Is it or isn’t it? Pentaquark debate heats up

New data from the Department of Energy’s Jefferson Lab shows the pentaquark doesn’t appear in one place it was expected. The result contradicts earlier findings in this same region and adds to the controversy over whether research groups from around the world have caught a glimpse of the so-called pentaquark, a particle built of five quarks.

Researchers in Jefferson Lab’s CEBAF Large Acceptance Spectrometer (CLAS) collaboration took data with a high energy photon beam on a liquid hydrogen target. In a similar experiment conducted by the SAPHIR collaboration at the ELectron Stretcher Accelerator (ELSA) in Bonn, Germany, a signal revealing a pentaquark was observed. However, the Jefferson Lab team, whose data contained two orders of magnitude better statistics, found no evidence of the pentaquark. Raffaella De Vita, a staff scientist at Italy’s Istituto Nazionale di Fisica Nucleare in Genova and a Jefferson Lab CLAS collaboration member, presented the preliminary results in a post-deadline talk at the American Physical Society’s (APS) April Meeting, Session B4 on April 16.

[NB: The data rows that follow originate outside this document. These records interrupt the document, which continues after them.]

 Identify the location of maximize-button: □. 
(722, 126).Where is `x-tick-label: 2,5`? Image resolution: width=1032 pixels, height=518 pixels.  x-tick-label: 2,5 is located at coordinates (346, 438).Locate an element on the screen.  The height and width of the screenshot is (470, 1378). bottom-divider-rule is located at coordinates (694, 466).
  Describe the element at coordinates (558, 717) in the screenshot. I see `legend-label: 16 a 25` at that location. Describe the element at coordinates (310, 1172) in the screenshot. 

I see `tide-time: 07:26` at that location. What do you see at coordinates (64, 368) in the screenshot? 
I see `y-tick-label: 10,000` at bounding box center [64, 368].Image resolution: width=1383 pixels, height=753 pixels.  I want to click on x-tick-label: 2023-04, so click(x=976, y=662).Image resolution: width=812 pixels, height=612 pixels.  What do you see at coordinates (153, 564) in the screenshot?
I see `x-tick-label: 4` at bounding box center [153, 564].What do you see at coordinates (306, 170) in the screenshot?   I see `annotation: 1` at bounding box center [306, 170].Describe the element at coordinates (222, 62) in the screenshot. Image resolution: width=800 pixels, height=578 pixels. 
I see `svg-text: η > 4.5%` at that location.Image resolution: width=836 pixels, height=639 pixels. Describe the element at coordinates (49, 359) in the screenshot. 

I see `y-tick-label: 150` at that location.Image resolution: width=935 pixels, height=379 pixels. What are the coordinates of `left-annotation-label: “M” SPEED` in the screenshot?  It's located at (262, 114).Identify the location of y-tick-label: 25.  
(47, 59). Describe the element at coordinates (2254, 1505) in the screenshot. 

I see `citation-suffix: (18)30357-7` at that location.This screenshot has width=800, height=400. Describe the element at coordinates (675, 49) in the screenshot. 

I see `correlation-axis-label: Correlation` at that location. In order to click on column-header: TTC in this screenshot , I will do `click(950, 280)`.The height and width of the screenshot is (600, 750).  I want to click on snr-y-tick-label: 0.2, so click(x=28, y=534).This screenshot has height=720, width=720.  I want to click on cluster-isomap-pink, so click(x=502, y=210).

What the Jefferson Lab CLAS collaboration data shows is that in this particular channel there is no pentaquark at a level of precision at least 50 times higher than the published SAPHIR result. The CLAS researchers in this analysis will take another round of data in 2006 to look for the pentaquark in a different channel and at higher energies.

Jefferson Lab researchers are currently in the midst of several dedicated hunts for the pentaquark, including an experiment repeating Jefferson Lab’s original pentaquark search with much higher statistics. That data is still being analyzed, and researchers expect to present the results later this year.

The first pentaquark sighting was announced by SPring-8 researchers in the spring of 2003, and the same year, Jefferson Lab, ITEP and ELSA researchers announced that they, too, may have spotted tantalizing hints of the particle in data previously taken in other experiments. For instance, the SAPHIR collaboration’s evidence of the Theta-plus pentaquark came from data they took in 1997/98 and indicated a pentaquark mass of 1540 MeV (million electron volts). Several experiments since then have backed up these early sightings, while others have failed to confirm the sightings.

Most ordinary matter is built of quarks. They’re usually found in twos (as particles called mesons) and threes (as particles called baryons, such as protons and neutrons). While the pentaquark’s five-quark configuration is not forbidden by the theory of the strong interaction, finding one would be the first sighting of an exotic baryon.